Il faut citer Jane Campion égale à elle-même dans un film à costumes et à beaux sentiments, Andrea Arnold (Fish Tank), nerveux et poignant sur une adolescente en rupture, Elia Suleiman (The Time that remains), israélo-palestinien qui oscille entre Buster Keaton et Tati et délivre sa vision de l’histoire de son peuple à travers les vies de son père et de sa mère et un Bellocchio (Vincere) sur la maîtresse et le fils de Benito Mussolini. L’histoire officielle devra gommer leur existence afin de préserver l’homme d’état. La passion d’Ida ne pourra résister au pouvoir de son amant qui n’aura de cesse d’empêcher le scandale de surgir quitte à nier ces deux vies.
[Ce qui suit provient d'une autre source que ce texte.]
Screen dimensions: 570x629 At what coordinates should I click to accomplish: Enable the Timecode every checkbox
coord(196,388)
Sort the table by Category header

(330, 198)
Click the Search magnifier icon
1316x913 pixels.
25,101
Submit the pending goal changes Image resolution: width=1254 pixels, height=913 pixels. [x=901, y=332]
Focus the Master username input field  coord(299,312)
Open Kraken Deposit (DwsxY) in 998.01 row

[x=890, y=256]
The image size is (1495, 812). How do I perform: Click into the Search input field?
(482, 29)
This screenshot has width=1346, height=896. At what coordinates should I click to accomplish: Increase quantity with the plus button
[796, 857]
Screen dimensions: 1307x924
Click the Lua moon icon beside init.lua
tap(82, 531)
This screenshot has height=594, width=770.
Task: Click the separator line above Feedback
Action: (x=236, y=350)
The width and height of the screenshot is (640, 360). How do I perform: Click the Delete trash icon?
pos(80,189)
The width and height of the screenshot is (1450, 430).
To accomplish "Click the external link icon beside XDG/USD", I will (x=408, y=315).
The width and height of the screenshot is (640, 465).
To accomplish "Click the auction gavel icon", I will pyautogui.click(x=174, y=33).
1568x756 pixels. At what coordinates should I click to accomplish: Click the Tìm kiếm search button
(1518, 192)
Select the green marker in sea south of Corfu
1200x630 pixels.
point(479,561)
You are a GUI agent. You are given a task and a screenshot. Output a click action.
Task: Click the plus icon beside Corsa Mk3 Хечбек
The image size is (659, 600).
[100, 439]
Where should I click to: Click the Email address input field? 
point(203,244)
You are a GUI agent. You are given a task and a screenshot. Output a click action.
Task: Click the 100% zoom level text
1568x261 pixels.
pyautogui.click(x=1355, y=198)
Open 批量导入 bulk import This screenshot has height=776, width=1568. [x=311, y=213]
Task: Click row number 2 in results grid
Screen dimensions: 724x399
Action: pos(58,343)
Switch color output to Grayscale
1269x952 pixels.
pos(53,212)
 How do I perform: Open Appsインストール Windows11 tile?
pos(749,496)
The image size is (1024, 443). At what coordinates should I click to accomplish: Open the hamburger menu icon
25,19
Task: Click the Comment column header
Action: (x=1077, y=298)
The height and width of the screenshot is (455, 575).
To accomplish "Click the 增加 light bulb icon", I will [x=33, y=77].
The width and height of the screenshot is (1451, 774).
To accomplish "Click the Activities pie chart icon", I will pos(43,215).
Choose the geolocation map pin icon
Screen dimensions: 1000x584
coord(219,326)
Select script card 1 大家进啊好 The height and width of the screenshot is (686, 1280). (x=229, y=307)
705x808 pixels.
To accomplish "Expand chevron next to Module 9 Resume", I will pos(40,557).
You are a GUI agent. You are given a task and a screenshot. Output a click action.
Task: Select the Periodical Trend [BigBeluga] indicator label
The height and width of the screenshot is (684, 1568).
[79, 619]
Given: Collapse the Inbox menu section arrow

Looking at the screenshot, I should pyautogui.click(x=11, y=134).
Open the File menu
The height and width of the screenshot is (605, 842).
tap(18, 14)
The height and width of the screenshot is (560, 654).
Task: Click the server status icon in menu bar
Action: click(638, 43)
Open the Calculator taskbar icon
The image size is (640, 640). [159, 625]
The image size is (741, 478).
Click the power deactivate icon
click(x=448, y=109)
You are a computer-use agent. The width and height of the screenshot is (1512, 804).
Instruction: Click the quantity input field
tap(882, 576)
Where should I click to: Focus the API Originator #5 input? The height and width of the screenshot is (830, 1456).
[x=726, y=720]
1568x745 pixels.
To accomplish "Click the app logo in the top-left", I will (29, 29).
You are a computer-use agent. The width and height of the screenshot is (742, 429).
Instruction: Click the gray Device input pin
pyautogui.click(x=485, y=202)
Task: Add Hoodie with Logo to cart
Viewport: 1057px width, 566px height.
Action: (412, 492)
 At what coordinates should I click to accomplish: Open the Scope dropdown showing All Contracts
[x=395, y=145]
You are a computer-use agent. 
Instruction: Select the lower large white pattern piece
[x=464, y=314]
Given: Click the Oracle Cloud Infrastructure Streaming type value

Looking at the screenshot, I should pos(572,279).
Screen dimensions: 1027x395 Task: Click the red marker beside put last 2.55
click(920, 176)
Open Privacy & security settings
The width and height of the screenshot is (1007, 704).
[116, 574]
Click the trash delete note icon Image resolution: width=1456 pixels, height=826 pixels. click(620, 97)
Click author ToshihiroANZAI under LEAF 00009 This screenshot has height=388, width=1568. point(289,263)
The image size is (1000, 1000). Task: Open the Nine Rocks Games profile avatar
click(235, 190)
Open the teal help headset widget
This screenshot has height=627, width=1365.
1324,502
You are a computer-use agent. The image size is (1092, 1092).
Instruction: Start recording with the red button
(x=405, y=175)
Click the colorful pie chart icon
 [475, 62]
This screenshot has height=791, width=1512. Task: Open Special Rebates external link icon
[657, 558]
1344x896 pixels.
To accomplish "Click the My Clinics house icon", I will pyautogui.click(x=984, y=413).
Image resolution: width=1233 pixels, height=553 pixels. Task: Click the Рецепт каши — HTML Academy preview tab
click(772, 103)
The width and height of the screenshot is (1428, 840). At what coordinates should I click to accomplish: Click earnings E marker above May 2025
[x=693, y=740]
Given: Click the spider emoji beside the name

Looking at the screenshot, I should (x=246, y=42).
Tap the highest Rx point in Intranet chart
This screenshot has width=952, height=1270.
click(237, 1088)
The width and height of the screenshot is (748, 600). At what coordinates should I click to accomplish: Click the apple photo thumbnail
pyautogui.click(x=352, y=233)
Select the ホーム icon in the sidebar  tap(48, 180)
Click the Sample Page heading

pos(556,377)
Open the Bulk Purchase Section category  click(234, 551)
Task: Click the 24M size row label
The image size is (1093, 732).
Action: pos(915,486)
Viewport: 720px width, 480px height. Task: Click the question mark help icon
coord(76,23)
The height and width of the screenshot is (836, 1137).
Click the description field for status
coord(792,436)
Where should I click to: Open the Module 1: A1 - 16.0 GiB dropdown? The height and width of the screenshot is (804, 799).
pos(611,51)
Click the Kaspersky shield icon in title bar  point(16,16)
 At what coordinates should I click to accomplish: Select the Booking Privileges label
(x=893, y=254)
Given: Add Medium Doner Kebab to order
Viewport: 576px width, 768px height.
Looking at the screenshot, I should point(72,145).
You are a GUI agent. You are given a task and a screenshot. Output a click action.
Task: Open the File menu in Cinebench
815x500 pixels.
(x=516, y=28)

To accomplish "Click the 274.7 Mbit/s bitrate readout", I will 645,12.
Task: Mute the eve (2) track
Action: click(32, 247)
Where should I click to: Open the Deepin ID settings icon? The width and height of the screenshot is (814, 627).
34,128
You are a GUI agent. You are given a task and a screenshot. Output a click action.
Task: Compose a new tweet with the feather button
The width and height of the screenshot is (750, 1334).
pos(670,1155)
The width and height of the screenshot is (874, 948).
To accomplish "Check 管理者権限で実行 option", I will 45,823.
Reste les deux bijoux d’une sélection très riche. Sur ce que je pense d’Antichrist de Lars Von Trier vous pouvez vous reporter aux articles précédents. Michael Haneke compose Le Ruban Blanc comme une œuvre naturaliste toute en douceur, sans donner les clefs d’une histoire complexe qui doit trouver son sens chez le spectateur. Divers incidents surviennent dans un village rural type du début du XXème siècle et le film se termine en 1914, au début de la grande guerre. Ces dérèglements de la vie affectent tous les piliers de l’ordre social (un médecin, le baron propriétaire des terres et le pasteur de la communauté). Ils sont contés par le survivant, un instituteur, en voix off. Chacun de ces tenants de l’ordre social est gangrené de l’intérieur (le médecin est incestueux, la Baron un pantin cocu, le pasteur un tyran possédé par la hantise du mal). Même si cela n’est pas affirmé, les enfants du village sont les « damnés » responsables de ces incidents. Porteurs des vices des parents, ils préfigurent l’effondrement de toutes les valeurs et l’entrée dans la première guerre qui débouchera sur le nazisme. C’est magistral, jamais didactique, un film intelligent qui pose les problèmes sans répondre aux questions, qui ouvre les perspectives d’une lecture de la société allemande en train d’exploser. De l’infiniment petit à l’holocauste, il n’y avait qu’une lente érosion d’un monde en train de muter sans se prémunir contre ses propres démons. Malgré une certaine lenteur inutile, c’est du grand Haneke, et pour moi, la Palme d’Or naturelle d’une sélection extrêmement riche.

 

Les autres sélections.

 

En plus des films cités dans l’article précédent, deux bijoux terrifiant de violence intérieure. Daniel y Anna du Mexicain Michel Franco, s’appuie sur un fait réel. Le développement de la pornographie sur Internet pousse des gangsters à organiser des enlèvements de couples issues d’une même famille et à filmer leurs ébats sous la menace. Au Mexique, un frère et une sœur d’une famille aisée sont contraints à l’inceste. Libérés, ils vont tenter de survivre à ce cauchemar en taisant ce qui leur est arrivé. La sœur aînée, mieux armée, grâce à une psychologue, pourra dépasser ce drame. Le frère  adolescent, qui n’avait jamais fait l’amour et ne possède pas encore les clefs de la parole, plongera dans une dépression, dans un cycle pervers où tout devient absurde. Sans aucun voyeurisme, sans jamais s’exposer à utiliser le matériau brut de scènes atroces, le réalisateur fait ressentir l’horreur absolue de cette transgression ultime. C’est un film sur la violence qui ne montre pas la violence, il la fait exister à l’intérieur de chaque spectateur transformé en victime !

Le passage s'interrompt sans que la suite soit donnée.